11:05  ping fails   → still UP (1/5)
11:06  ping fails   → still UP (2/5)
11:07  ping fails   → still UP (3/5)
11:08  ping fails   → still UP (4/5)
11:09  ping fails   → DOWN, recorded from 11:05 (5/5)

If the check recovers before the 5th failure, the whole stretch stays UP.

Note

The change is retroactive. When an outage is confirmed it is recorded from its first failing check, not the moment of confirmation, so start times stay accurate. Recovery is symmetric — the monitor returns to UP from the first recovering check, again after N consecutive successes.

Enable it

Set it per monitor in Manage → Monitors → (monitor) → General Settings → Grace period.

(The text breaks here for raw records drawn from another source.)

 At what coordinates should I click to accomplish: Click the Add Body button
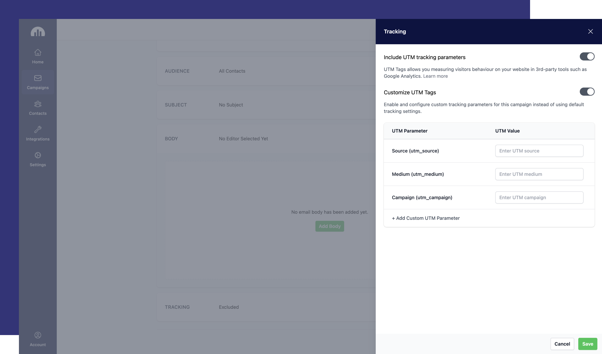point(329,226)
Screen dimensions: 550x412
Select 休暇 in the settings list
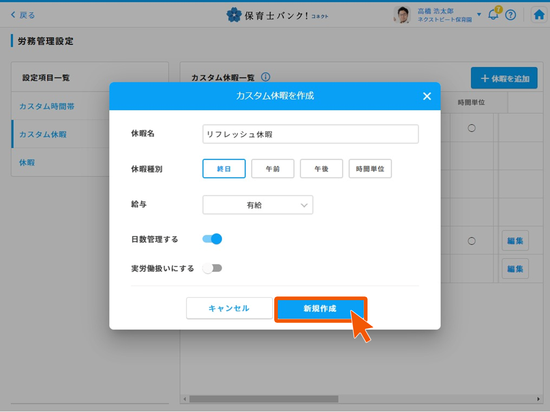point(27,163)
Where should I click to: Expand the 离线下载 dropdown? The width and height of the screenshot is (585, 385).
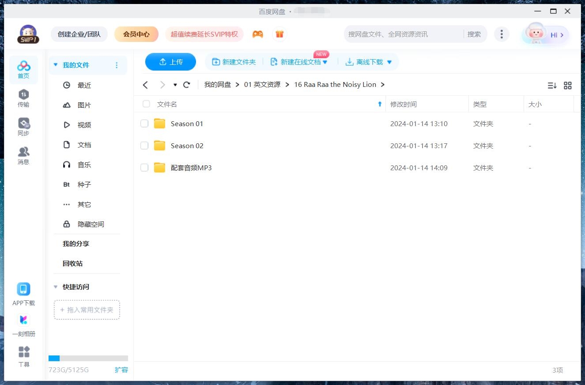point(389,62)
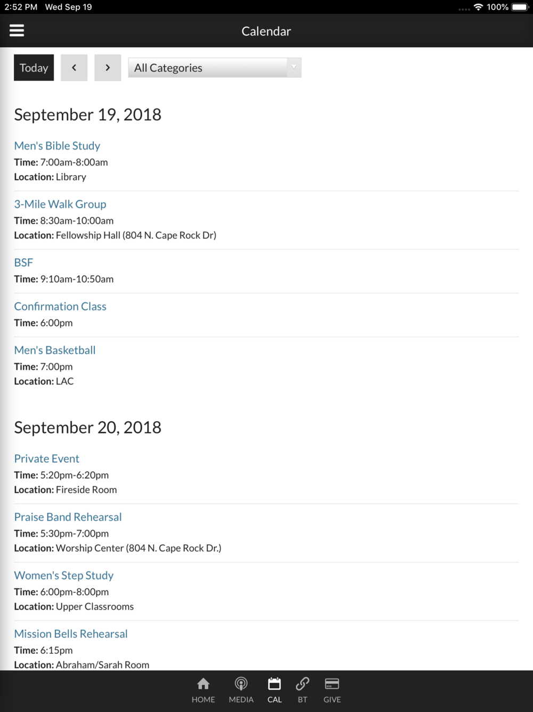Open the Media podcast icon
The width and height of the screenshot is (533, 712).
[241, 691]
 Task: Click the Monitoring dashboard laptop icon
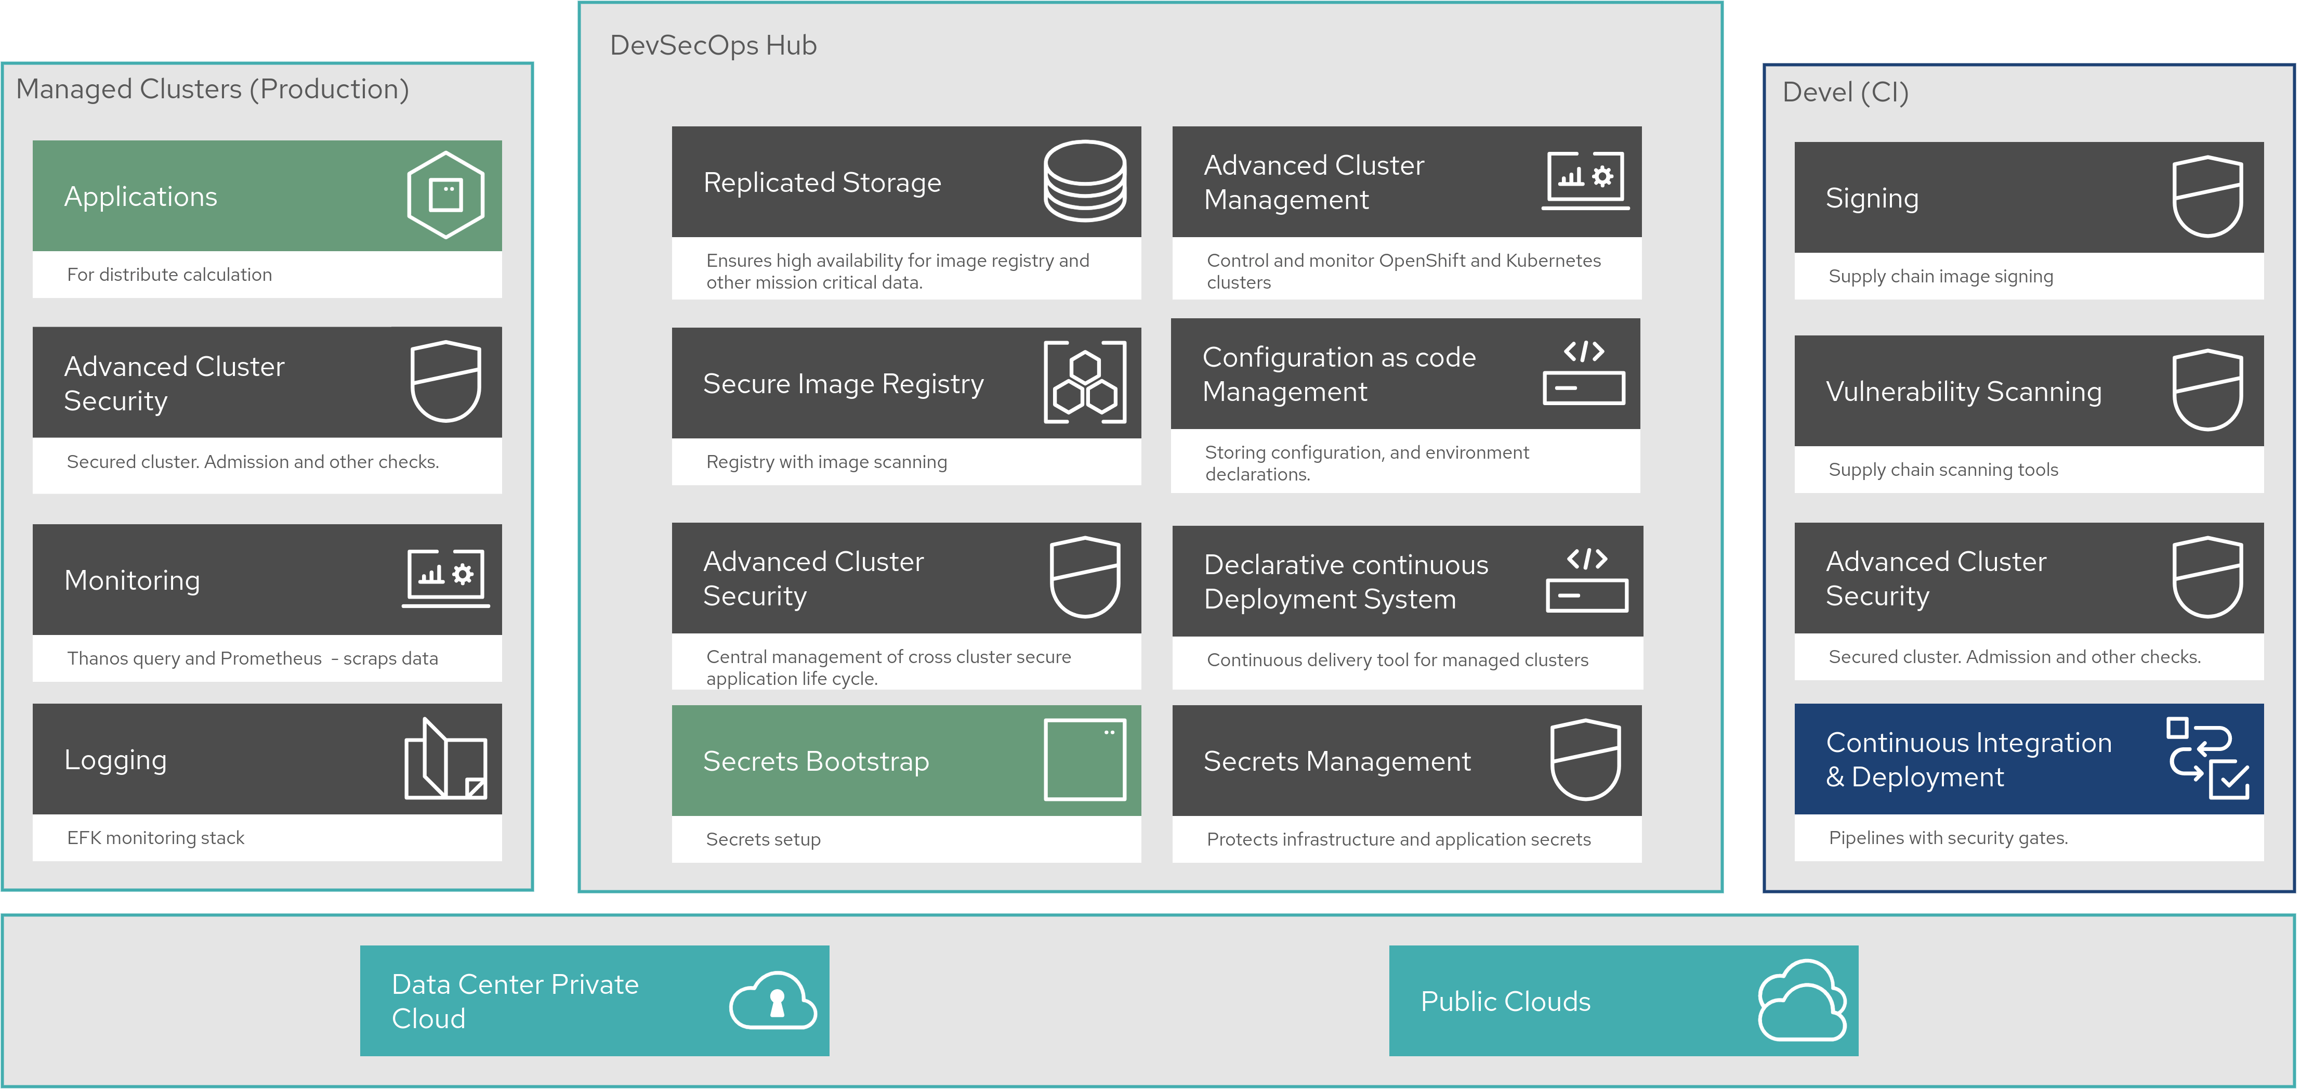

Setting	Values	Default	Meaning
Grace period (`confirmation_threshold`)	integer `1`–`60`	`1`	Consecutive checks required to confirm a status change. `1` disables damping (every check is recorded immediately).

Note

A grace period of 1 is the default and reproduces Kener's previous behavior exactly — no damping, no delay.

API

Set confirmation_threshold when creating or updating a monitor:

PATCH /api/v4/monitors/{monitor_tag}
{ "confirmation_threshold": 5 }

It is validated as an integer between 1 and 60. See the API Reference.

What gets damped

The grace period damps the recorded timeline — status bars, current status, and uptime % — not just alerts. Everything that reads a monitor's status sees the confirmed value.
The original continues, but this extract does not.